▸ Aim of the exercise
Go to the line containing "下载 (43, 463)" in the records below and print it and every following line exactly, on through the line containing "活动 (213, 2017)", then stop.

▸ Data extract
== == ==

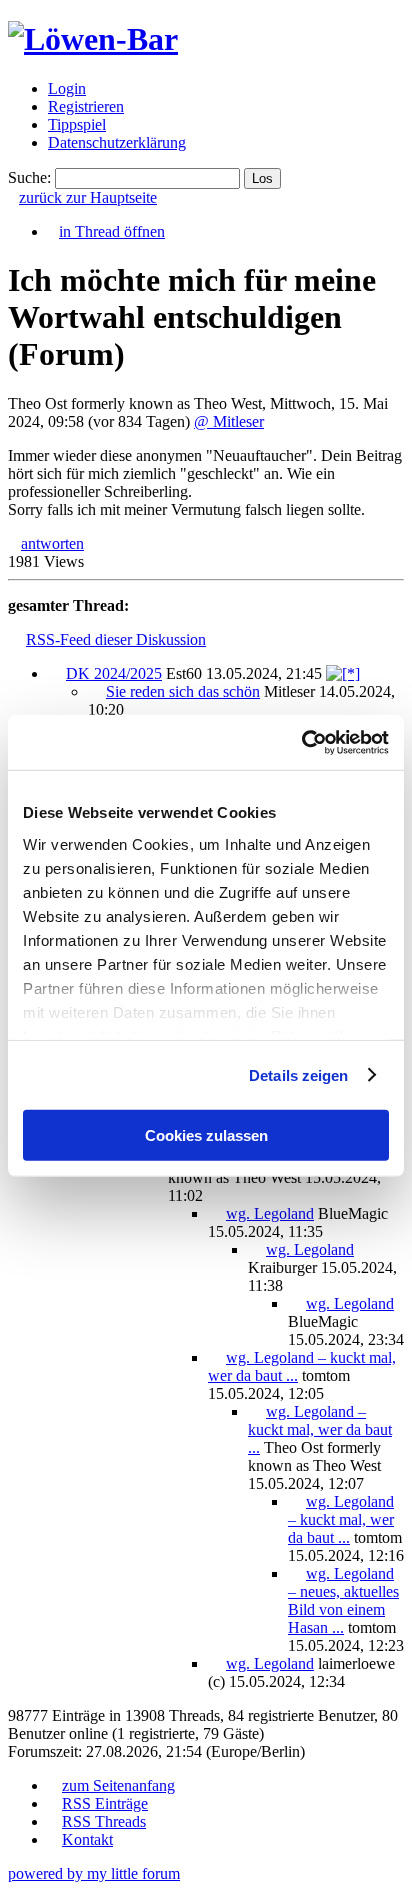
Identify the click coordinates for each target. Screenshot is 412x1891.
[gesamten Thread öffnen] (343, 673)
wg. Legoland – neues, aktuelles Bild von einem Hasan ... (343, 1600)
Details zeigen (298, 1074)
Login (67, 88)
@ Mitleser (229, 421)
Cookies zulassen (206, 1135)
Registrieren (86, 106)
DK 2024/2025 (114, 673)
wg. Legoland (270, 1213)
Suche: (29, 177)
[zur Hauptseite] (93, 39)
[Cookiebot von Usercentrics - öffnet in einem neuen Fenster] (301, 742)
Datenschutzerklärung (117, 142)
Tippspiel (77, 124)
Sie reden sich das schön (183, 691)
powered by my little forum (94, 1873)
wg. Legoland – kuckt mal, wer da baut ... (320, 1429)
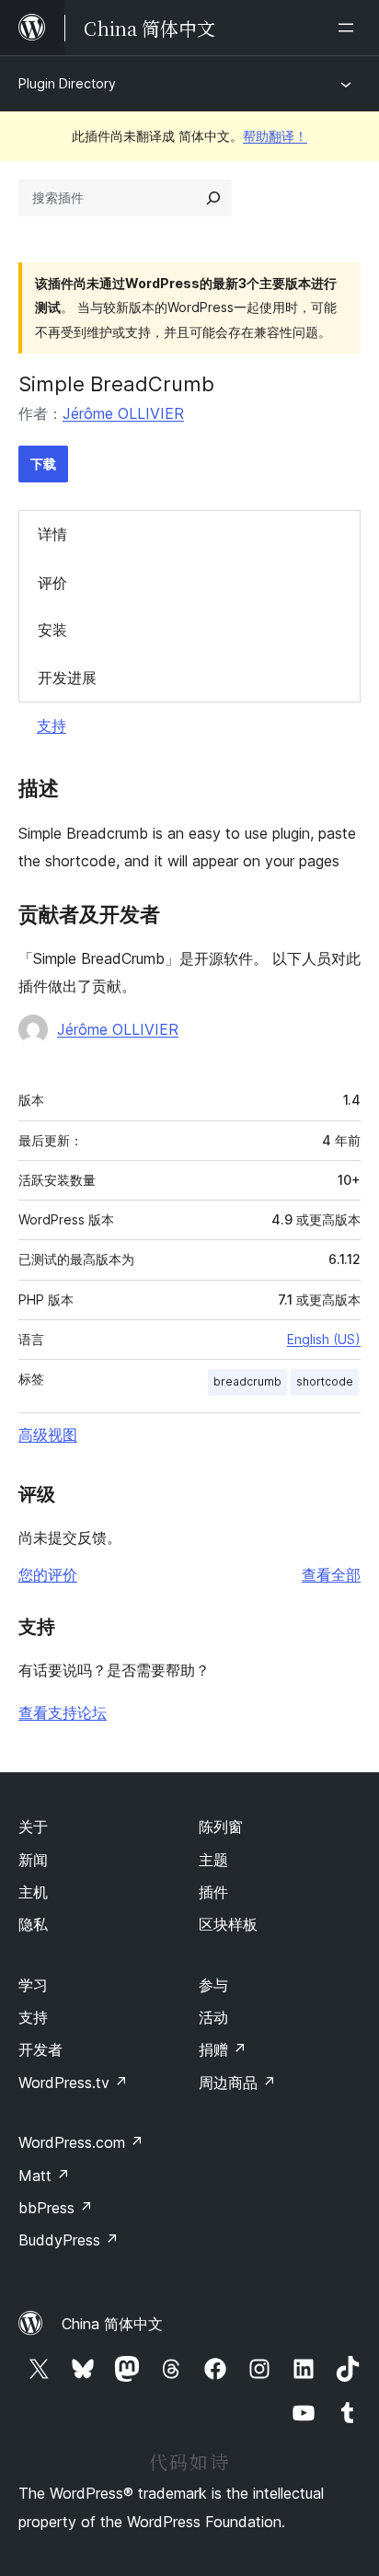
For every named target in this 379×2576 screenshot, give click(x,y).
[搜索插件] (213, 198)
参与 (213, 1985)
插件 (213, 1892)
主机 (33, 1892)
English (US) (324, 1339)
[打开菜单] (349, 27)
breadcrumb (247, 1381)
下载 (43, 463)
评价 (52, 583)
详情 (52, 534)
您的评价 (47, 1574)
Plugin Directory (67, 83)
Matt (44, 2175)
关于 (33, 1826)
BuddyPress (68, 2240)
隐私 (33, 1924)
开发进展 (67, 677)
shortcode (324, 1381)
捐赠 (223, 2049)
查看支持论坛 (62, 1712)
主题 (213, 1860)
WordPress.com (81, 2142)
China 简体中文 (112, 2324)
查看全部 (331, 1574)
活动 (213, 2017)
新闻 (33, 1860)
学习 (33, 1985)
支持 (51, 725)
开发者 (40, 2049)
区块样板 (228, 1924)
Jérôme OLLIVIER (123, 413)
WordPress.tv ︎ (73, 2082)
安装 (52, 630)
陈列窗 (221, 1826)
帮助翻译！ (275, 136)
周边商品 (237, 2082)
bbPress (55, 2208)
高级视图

== == ==

▸ Written answer
下载 (43, 463)
评价 (52, 583)
详情 (52, 534)
您的评价 (47, 1574)
Plugin Directory (67, 83)
Matt (44, 2175)
关于 (33, 1826)
BuddyPress (68, 2240)
隐私 (33, 1924)
开发进展 (67, 677)
shortcode (324, 1381)
捐赠 (223, 2049)
查看支持论坛 (62, 1712)
主题 (213, 1860)
WordPress.com (81, 2142)
China 简体中文 (112, 2324)
查看全部 (331, 1574)
活动 (213, 2017)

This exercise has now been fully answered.